Cerebrospinal fluid analysis insufficient to rule out meningitis in older infants
Click Here to Manage Email Alerts
Cerebrospinal fluid analysis should be used to rule out bacterial meningitis in infants aged 21 days and younger or are not well-appearing, according to study findings.
Elena Martinez, MD, of the pediatric ED at Cruces University Hospital in Spain, and colleagues additionally recommend the reevaluation of utilizing laboratory tests alone for the systematic performance of lumbar punctures in well-appearing infants aged older than 21 days.
“Classical criteria differ when performing cerebrospinal fluid analysis in infants younger than 90 days with fever without a source,” Martinez and colleagues wrote. “Our objectives were to analyze the prevalence and microbiology of bacterial meningitis in this group and its prevalence in relation to clinical and laboratory risk factors.”
The substudy included data from a prospective registry of 2,362 infants aged younger than 90 days with fever without a source treated in the pediatric ED of a tertiary teaching hospital between September 2003 and August 2013. The researchers defined well-appearing infants as those with normal findings, based on the pediatric assessment triangle of “appearance, work of breathing and circulation to skin.”

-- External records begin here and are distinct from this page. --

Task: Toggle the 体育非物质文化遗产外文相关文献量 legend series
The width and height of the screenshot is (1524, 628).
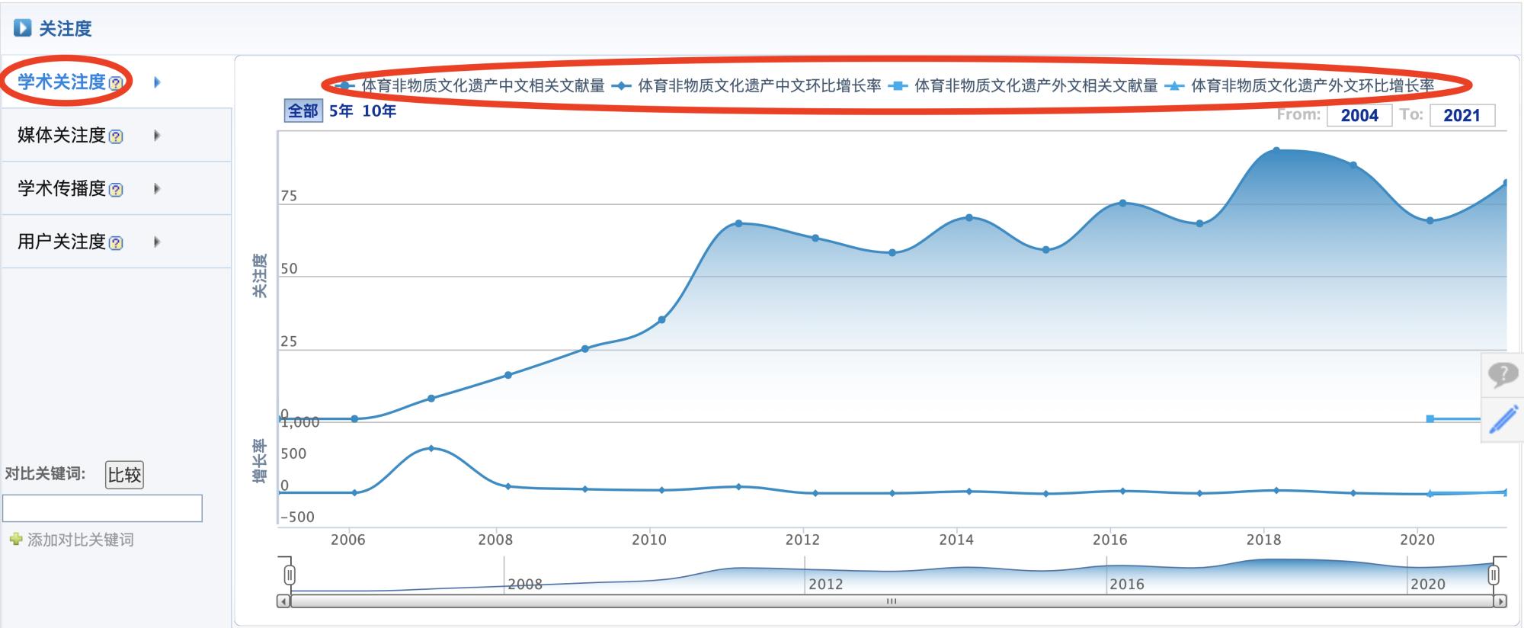Action: click(1036, 85)
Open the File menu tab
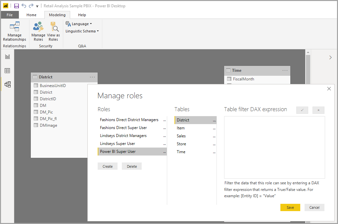The image size is (338, 224). click(10, 15)
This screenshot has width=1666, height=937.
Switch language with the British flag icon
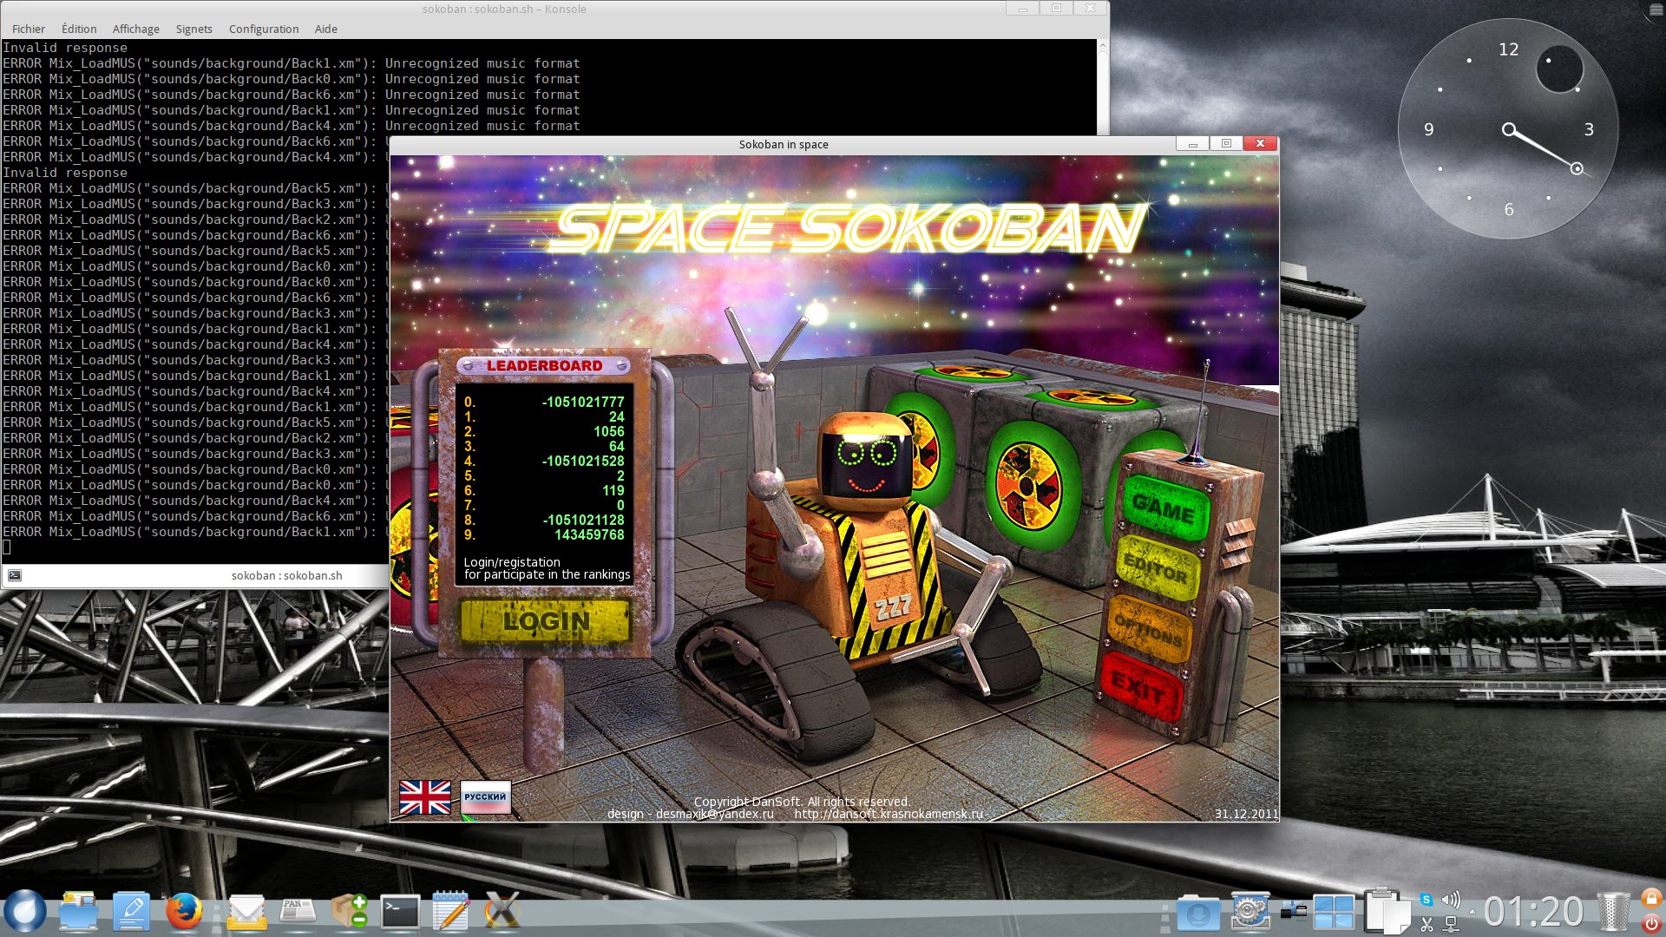click(424, 796)
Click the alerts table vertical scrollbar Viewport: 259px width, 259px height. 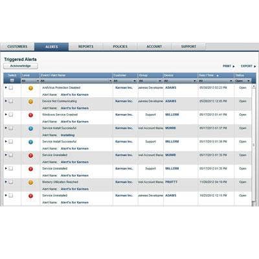(254, 144)
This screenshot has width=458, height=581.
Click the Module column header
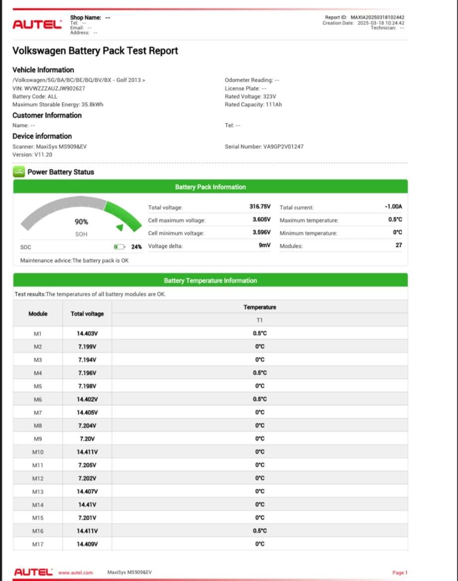[38, 314]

Twenty-seven percent of the cohort underwent lumbar puncture, with infants classified as not well-appearing (OR = 4.49; 95% CI, 2.83-7.15) and those aged 21 days or younger (OR = 9.14; 95% CI, 6.95-12.02) representing the majority (60.9% vs. 25.7% among well-appearing infants).
Of the 11 infants diagnosed with bacterial meningitis, nine were aged 21 days or younger (OR = 30.42; 95% CI, 6.13-204.6) and five were not well-appearing (OR = 23.06; 95% CI, 5.97-87.44). Isolated bacteria types included: Streptococcus agalactiae, Escherichia coli, Listeria monocytogenes, S. pneumoniae and Neisseria meningitidis.
Bacterial meningitis was not diagnosed in any of the 1,975 well-appearing infants aged older than 21 days, according to the researchers. There were no deaths; one case of motor developmental delay was diagnosed in a patient with meningitis associated with E. coli.
“In light of our results, the systematic analysis of cerebrospinal fluid on the basis of blood test results alone does not seem appropriate beyond the neonatal period in well-appearing infants younger than 90 days with [fever without a source],” the researchers concluded. – by Jennifer Southall
Disclosure: The researchers report no relevant financial disclosures.